Author: Eiji Takimoto

Affiliation:Department of Informatics, Kyushu University
Fukuoka, Japan

Abstract. We study online linear optimization problems over combinatorial concept classes $ \mathcal{C} \subset \mathbb{R}^n$ that are defined in some combinatorial ways. Examples of such classes are $ s$ -$ t$ paths in a given graph, spanning trees of a given graph, permutations over a given set, truth assignments for a given CNF formula, set covers of a given subset family, and so on. Typically, those concept classes are finite but contain exponentially many concepts. The problem for a concept class $ \mathcal{C}$ is described as follows: At each trial $ t$ , the algorithm chooses a concept $ \boldsymbol{c}_t \in \mathcal{C}$ , the adversary returns a loss vector $ \boldsymbol{\ell}_t \in [0,1]^n$ , and the algorithm incurs a loss given by $ \boldsymbol{c}_t \cdot \boldsymbol{\ell}_t$ . The goal of the algorithm is to make the cumulative loss not much larger than that of the best concept in $ \mathcal{C}$ .

One of the major approaches to the problem is to apply Follow the Regularized Leader (FTRL) framework, in which two external procedures projection and decomposition are assumed to be implemented. In other words, for each concept class $ \mathcal{C}$ , we need to design algorithms for the two procedures.
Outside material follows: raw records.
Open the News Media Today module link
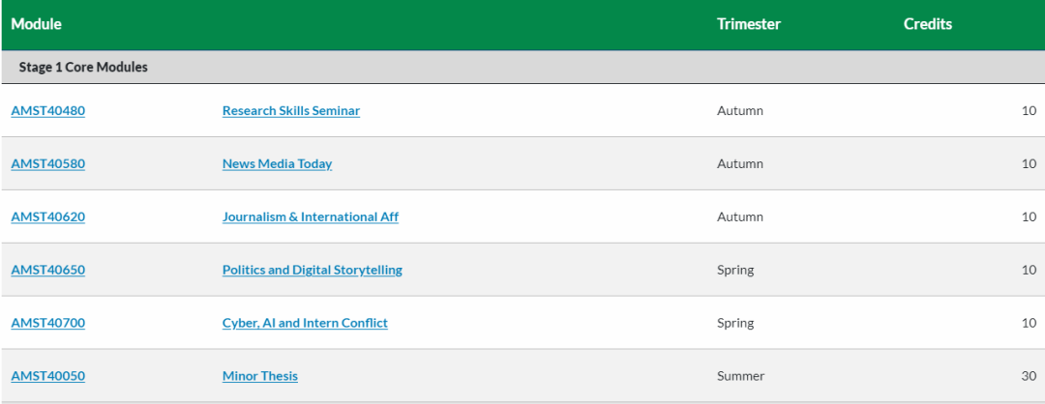The image size is (1045, 404). point(278,163)
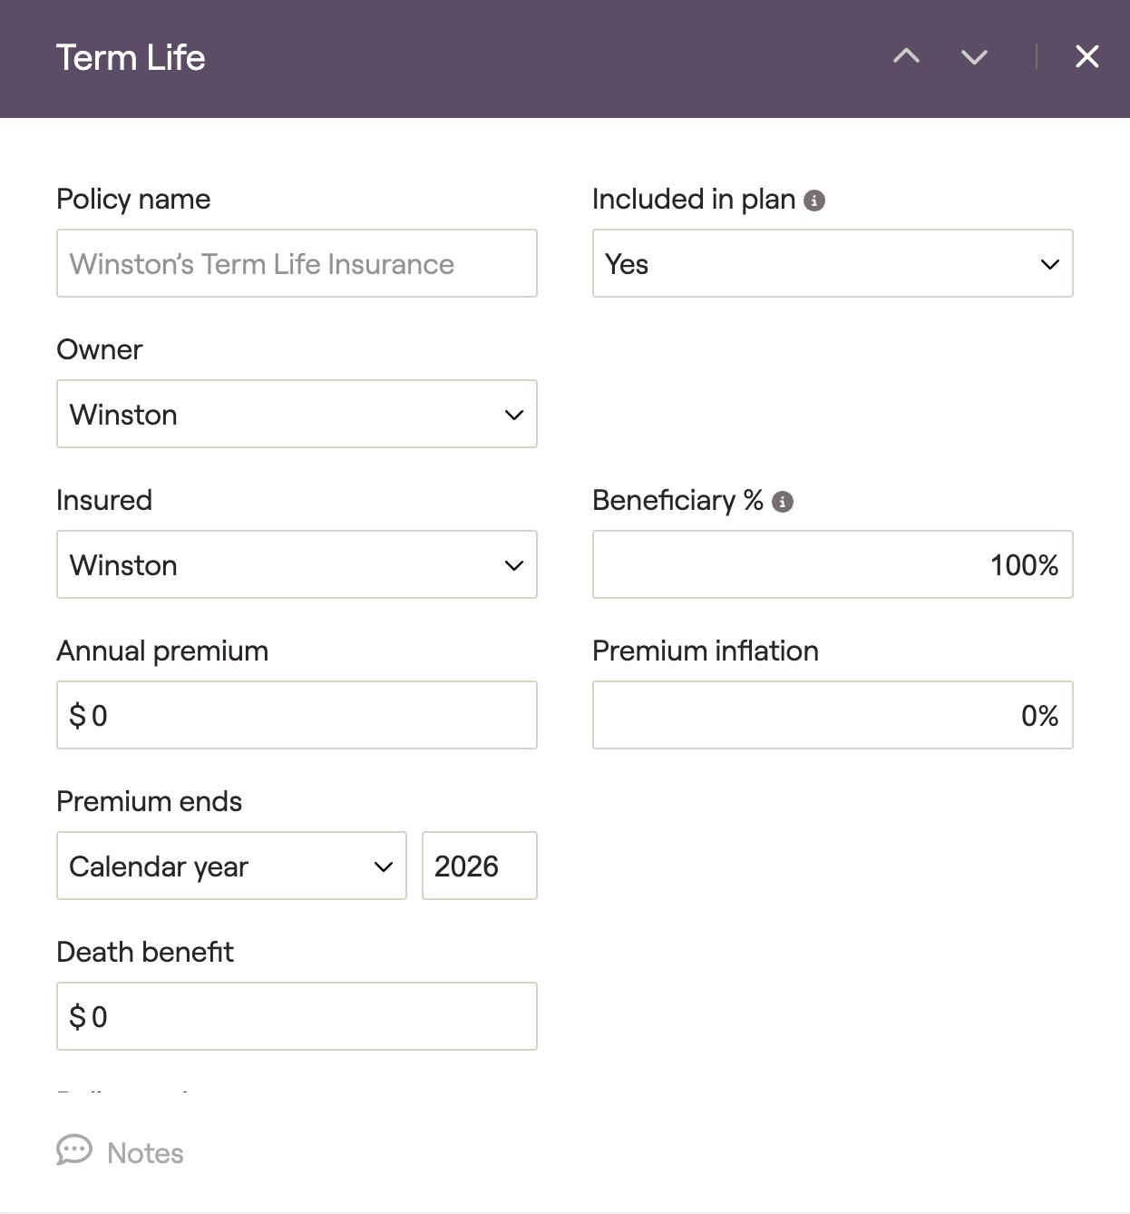Close the Term Life panel
This screenshot has width=1130, height=1214.
(x=1086, y=57)
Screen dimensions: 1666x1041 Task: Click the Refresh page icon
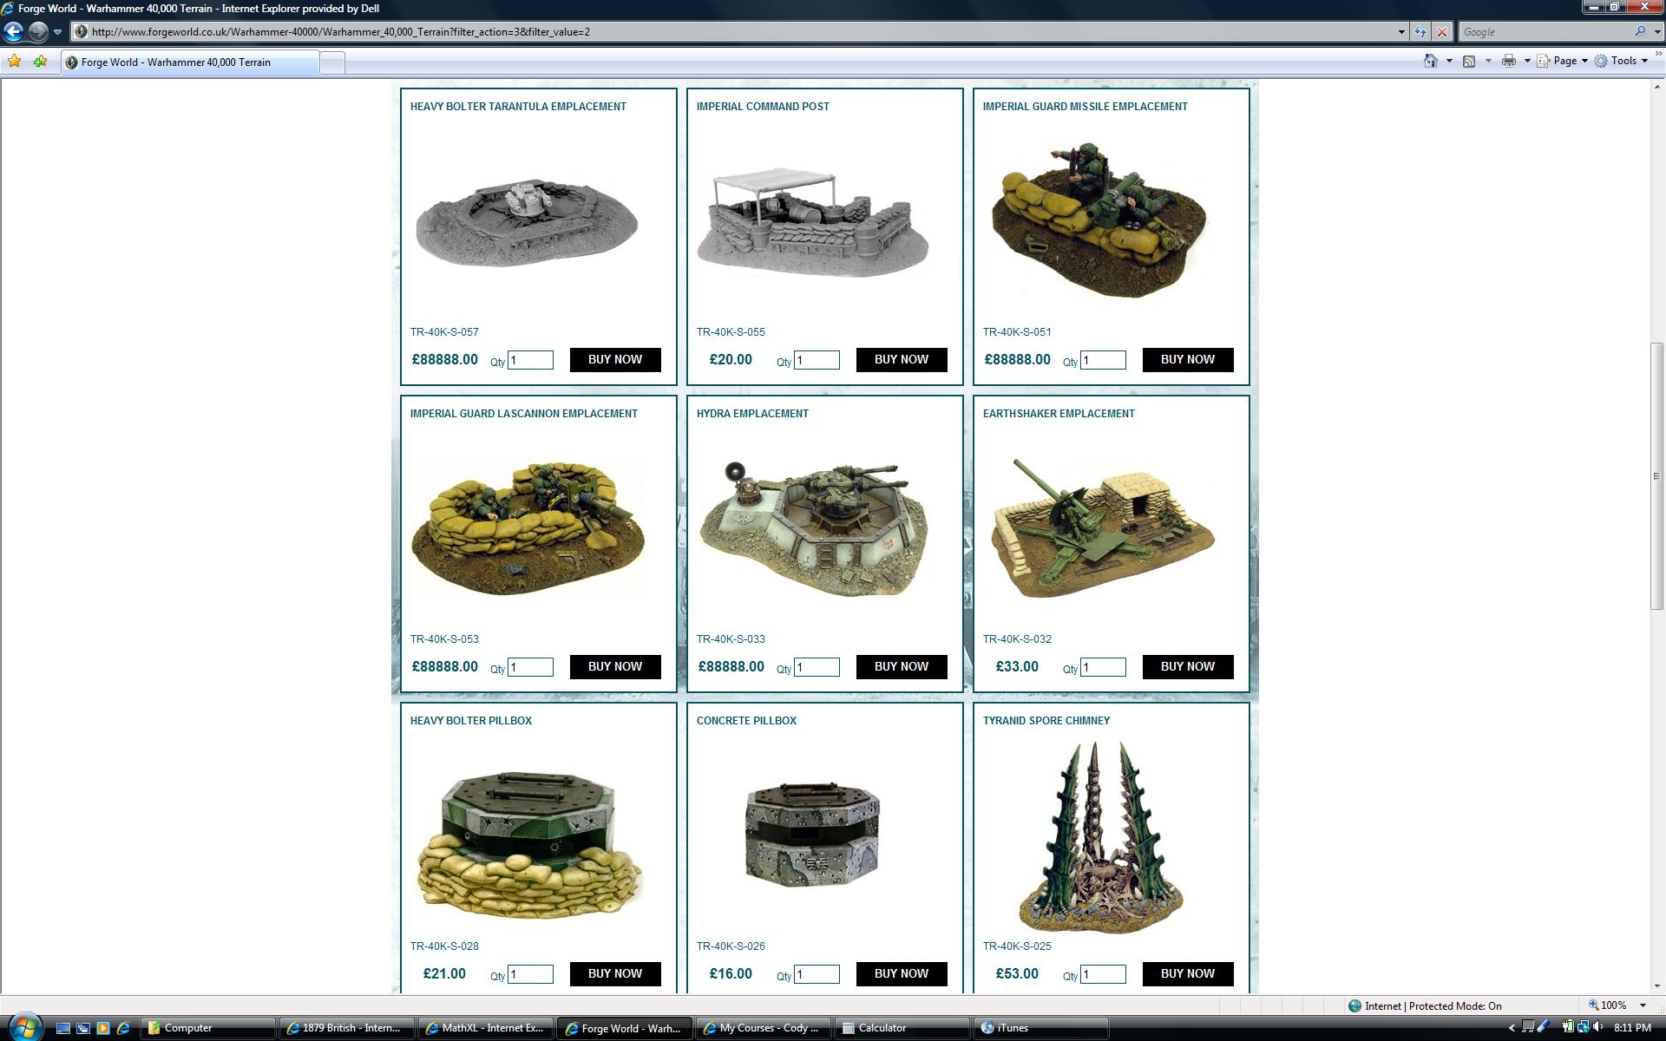point(1420,32)
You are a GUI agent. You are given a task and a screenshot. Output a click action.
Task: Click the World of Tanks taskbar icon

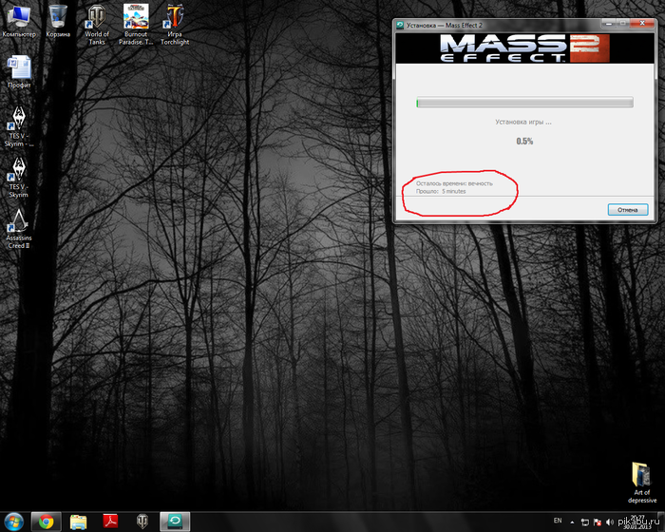click(x=143, y=520)
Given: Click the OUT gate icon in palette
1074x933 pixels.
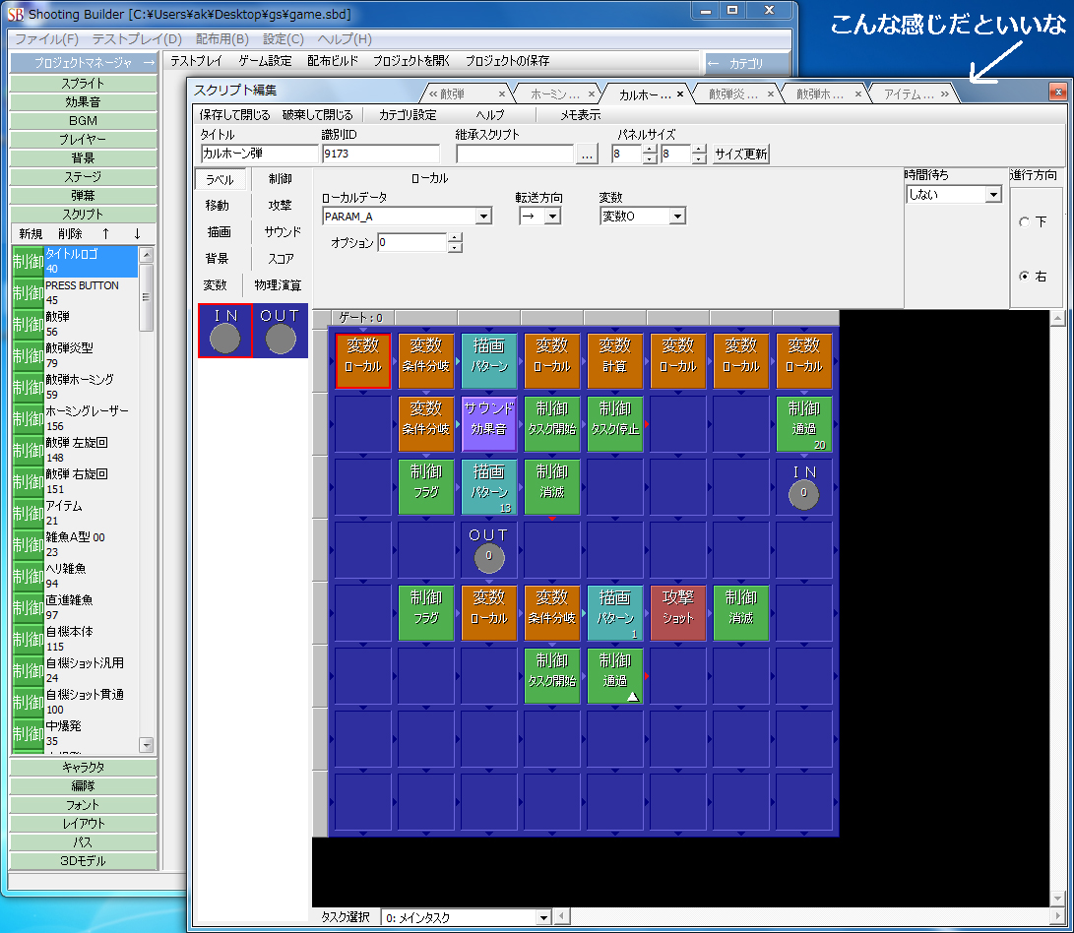Looking at the screenshot, I should point(281,331).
In this talk, we give a projection and decomposition algorithms that work efficiently and uniformly for a wide class of concept classes. More precisely, if the convex hull of $ \mathcal{C}$ is a submodular base polyhedron specified by a submodular functoin $ f$ , then the two procedures are computed in polynomial time, assuming that $ f$ can be computed in polynomial time.

Another approach is to use an offline algorithm as an oracle to construct an online algorithm. Here, the offline algorithm solves the corresponding offline optimization problem. Follow the perturbed leader (FPL) and the Online Frank-Wolfe (OFW) are of this type. In this talk, we consider a harder but typical case where the offline optimization problem for $ \mathcal{C}$ is NP-hard, for which none of the FTRL, FPL and OFW work. The FTRL has been generalized so that it works when an offline approximation algorithm is available. However, it is not efficient enough. In this talk, we give a more efficient online algorithm using an offline approximation algorithm which has a guarantee of a certain integrity gap.